Background and Aim Acinetobacter baumannii has become an important cause of nosocomial infection, but little is known about its impact on the neonatal intensive care unit (NICU). We planned to characterize the clinical manifestations and outcomes of patients with A. baumannii bacteremia in the NICU.
Methods All patients with A. baumannii bacteremia in our NICU from 2003–2010 were reviewed. A matched case-control study was performed by comparing each case of A. baumannii to 2 uninfected controls and all cases of Escherichia coli and Klebsiella bacteremia, respectively.

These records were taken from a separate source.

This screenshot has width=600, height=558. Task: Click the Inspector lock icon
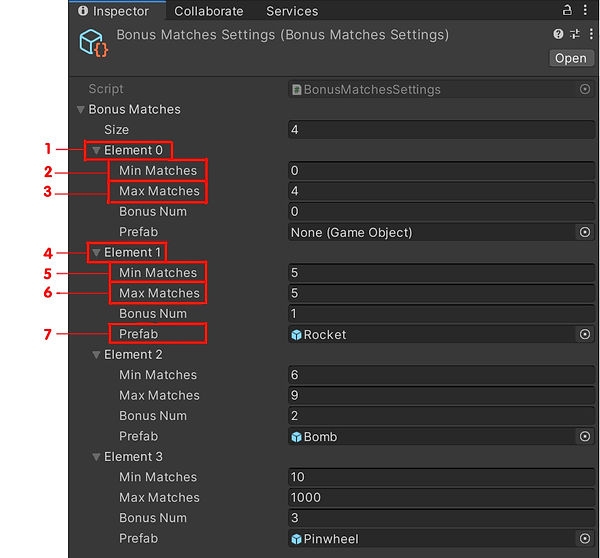coord(568,11)
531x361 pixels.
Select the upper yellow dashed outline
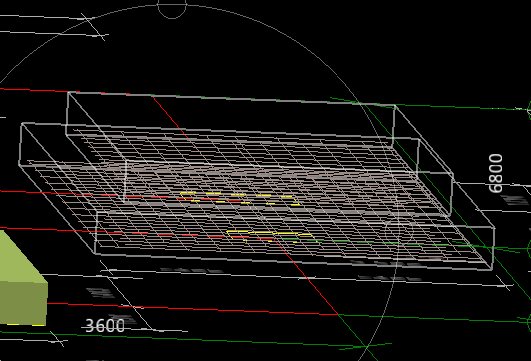coord(240,198)
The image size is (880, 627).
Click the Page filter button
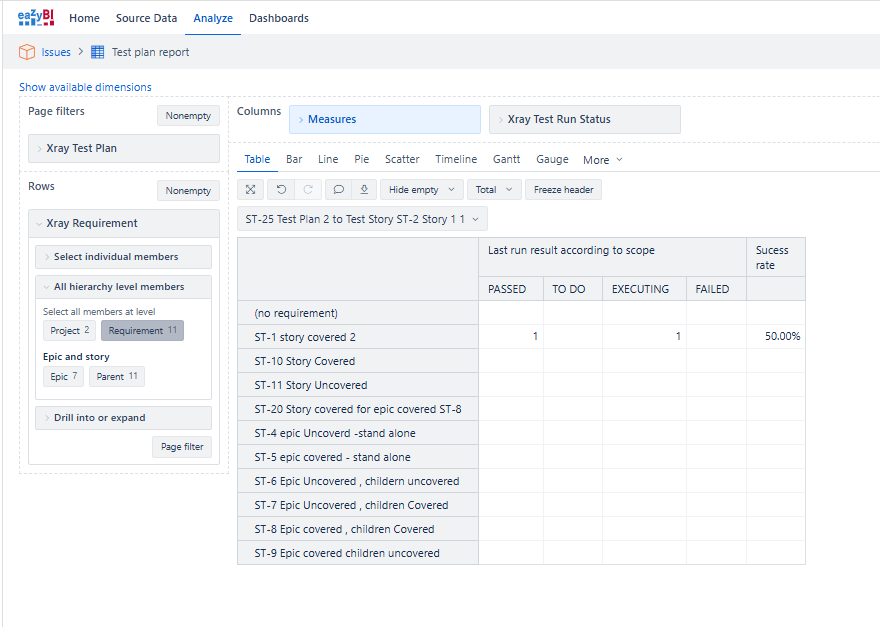[x=182, y=447]
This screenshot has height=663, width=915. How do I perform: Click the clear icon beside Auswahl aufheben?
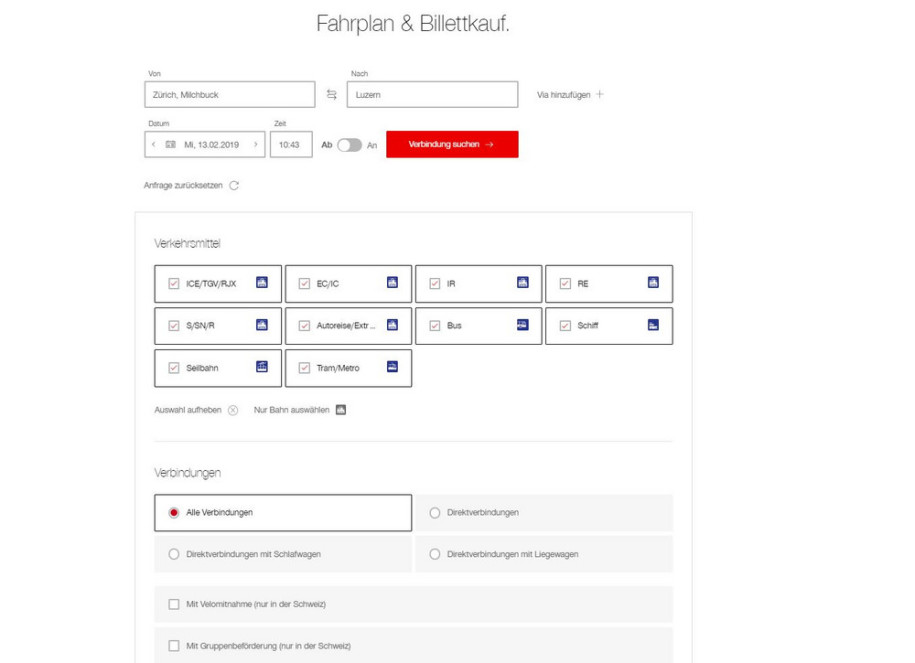point(233,410)
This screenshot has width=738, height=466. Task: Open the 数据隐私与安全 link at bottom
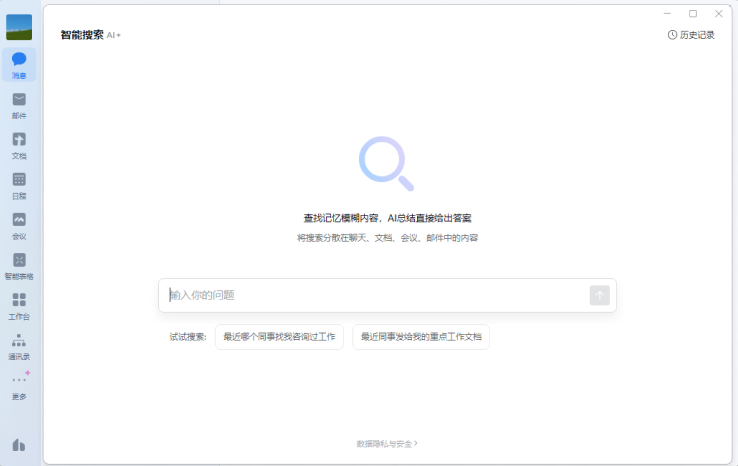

Results 37 sporadic cases of A. baumannii bacteremia were identified. Pan-drug resistant isolate was noted in only 2 cases (5.4%), and the overall mortality rate was 8.1%. Infants with A. baumannii bacteremia had median gestational age and birth weight of 28 weeks and 1090 grams, respectively. Compared to matched, uninfected controls, infants with A. baumannii were more likely to have had a central vascular catheter (CVC) (OR=3.78; 95%CI: 1.44 to 12.35) and longer duration of ventilator use and hospitalization (both P<0.001). Compared to E coli or Klebsiella bacteremia, infants with A. baumannii bacteremia had lower birth weight (median of 1090gms vs 1300gms, P=0.044) and a higher rate of CVC and TPN use (both P<0.001) at the time of infection.
Conclusions A. baumannii bacteremia occurs sporadically in the NICU, primarily in low birth weight infants on TPN use and with CVC in situ. Although A. baumannii does not often cause mortality and PDR- A. baumannii is uncommon, it contributes significantly to longer hospitalization.